Exercise: Extract the items from the very beginning through the line containing "pyautogui.click(x=455, y=382)", copying those lines word for word.

(Stored data)
::::::::::

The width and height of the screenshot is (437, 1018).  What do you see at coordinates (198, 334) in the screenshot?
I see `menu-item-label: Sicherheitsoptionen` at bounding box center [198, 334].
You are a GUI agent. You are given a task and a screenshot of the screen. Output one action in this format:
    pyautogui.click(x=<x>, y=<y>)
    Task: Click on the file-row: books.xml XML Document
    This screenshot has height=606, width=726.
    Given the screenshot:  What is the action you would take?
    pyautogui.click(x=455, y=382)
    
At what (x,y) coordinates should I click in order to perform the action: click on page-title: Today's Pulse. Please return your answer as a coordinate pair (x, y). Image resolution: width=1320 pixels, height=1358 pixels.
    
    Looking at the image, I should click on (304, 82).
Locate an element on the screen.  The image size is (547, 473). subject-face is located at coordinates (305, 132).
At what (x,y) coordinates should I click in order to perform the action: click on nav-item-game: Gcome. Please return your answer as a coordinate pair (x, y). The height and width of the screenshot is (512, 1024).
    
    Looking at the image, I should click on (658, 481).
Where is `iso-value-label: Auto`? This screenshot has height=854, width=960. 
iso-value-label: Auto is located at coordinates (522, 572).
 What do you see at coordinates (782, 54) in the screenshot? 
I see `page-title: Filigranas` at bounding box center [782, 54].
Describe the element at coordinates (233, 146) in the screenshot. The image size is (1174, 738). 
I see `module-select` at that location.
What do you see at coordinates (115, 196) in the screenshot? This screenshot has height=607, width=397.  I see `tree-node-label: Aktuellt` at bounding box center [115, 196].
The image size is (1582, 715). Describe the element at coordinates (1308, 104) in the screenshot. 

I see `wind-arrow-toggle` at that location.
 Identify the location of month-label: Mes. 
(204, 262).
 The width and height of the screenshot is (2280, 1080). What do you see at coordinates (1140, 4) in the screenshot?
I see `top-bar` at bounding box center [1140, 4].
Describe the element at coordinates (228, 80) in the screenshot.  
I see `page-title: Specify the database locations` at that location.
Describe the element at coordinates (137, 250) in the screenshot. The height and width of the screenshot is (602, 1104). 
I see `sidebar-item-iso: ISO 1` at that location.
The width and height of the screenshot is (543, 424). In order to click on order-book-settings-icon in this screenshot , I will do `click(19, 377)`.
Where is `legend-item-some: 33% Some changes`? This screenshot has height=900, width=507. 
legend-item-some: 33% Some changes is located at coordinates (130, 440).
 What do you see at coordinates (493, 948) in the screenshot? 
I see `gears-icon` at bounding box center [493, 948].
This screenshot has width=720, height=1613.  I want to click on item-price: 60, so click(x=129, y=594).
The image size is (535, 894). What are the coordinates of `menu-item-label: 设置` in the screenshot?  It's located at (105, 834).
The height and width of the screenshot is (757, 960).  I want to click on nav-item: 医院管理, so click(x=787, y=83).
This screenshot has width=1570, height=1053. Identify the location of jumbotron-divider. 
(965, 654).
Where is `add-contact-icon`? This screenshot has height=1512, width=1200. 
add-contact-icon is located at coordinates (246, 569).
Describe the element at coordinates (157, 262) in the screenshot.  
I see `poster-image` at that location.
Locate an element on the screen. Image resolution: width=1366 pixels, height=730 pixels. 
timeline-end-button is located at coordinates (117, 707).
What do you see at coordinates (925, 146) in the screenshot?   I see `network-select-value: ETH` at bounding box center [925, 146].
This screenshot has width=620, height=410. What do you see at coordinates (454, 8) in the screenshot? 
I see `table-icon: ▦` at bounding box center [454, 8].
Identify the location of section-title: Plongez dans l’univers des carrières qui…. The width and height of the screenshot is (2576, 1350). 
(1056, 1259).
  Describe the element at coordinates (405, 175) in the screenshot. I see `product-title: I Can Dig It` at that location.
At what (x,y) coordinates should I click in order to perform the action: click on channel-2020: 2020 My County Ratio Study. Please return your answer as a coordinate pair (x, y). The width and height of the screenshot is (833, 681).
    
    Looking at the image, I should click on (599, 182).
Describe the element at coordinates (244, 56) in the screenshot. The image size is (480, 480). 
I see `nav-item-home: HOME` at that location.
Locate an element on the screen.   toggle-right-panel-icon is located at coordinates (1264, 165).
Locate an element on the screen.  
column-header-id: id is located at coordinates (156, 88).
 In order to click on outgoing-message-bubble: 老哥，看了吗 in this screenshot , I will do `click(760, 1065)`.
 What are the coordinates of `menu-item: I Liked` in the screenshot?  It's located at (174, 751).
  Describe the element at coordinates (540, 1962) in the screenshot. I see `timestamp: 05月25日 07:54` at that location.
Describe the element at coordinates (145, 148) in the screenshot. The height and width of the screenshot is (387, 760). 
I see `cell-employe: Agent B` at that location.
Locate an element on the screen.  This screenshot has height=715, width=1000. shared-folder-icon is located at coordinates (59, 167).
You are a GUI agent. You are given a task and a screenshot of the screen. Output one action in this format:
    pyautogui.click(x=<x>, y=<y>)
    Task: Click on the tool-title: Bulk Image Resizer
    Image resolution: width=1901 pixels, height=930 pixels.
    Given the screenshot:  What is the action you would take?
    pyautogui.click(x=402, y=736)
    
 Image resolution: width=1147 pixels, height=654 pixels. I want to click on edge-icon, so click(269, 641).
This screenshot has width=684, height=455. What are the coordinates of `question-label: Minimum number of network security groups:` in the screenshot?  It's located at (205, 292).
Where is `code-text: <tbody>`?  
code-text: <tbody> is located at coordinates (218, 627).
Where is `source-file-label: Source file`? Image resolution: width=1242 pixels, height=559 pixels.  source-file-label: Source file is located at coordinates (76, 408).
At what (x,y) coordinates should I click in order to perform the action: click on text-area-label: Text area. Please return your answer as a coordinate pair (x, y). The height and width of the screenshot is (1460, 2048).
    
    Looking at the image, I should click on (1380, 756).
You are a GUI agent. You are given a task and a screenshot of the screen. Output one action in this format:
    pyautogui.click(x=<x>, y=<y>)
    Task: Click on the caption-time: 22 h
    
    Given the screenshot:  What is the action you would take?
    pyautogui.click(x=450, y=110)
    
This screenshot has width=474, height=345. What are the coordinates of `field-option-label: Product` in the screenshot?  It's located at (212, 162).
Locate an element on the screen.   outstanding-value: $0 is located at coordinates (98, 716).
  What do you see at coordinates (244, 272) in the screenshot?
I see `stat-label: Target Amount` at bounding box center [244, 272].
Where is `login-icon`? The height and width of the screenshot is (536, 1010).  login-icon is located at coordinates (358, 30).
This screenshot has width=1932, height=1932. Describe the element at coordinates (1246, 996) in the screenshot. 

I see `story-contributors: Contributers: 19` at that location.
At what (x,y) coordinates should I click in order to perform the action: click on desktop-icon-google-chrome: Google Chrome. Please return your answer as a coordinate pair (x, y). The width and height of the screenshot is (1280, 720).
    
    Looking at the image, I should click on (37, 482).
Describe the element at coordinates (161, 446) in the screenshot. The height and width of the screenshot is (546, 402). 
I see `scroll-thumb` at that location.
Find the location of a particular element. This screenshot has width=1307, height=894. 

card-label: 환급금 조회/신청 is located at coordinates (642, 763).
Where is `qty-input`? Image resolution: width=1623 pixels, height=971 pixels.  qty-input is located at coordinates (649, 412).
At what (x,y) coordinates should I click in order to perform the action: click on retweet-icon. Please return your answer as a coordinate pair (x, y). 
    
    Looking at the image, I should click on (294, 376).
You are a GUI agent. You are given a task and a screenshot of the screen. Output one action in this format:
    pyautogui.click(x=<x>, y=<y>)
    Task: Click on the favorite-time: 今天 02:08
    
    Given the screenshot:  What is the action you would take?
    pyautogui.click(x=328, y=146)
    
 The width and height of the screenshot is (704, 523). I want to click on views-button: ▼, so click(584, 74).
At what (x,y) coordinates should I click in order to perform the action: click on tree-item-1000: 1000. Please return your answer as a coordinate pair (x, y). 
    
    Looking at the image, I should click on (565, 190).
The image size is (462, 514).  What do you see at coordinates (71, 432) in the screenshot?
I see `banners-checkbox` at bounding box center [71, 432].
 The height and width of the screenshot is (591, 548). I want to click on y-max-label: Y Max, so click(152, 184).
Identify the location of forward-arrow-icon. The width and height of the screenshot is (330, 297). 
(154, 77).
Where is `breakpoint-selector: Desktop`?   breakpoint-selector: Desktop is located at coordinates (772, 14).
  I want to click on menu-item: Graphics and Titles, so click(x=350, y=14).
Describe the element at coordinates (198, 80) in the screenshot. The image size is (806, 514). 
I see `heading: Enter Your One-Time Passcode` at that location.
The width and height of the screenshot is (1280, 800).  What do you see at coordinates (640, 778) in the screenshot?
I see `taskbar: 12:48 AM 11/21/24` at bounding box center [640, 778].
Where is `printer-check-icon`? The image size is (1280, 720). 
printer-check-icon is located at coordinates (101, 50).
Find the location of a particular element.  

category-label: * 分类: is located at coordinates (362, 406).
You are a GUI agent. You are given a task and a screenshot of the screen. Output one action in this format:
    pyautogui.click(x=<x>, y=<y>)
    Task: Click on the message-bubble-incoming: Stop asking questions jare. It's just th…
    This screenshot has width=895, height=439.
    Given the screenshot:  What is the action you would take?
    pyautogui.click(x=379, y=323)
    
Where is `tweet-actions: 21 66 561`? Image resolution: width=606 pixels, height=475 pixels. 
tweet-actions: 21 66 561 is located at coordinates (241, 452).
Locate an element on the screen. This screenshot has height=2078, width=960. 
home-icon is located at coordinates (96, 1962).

::::::::::

Answer space:
The width and height of the screenshot is (437, 1018).  What do you see at coordinates (198, 334) in the screenshot?
I see `menu-item-label: Sicherheitsoptionen` at bounding box center [198, 334].
You are a GUI agent. You are given a task and a screenshot of the screen. Output one action in this format:
    pyautogui.click(x=<x>, y=<y>)
    Task: Click on the file-row: books.xml XML Document
    This screenshot has height=606, width=726.
    Given the screenshot:  What is the action you would take?
    pyautogui.click(x=455, y=382)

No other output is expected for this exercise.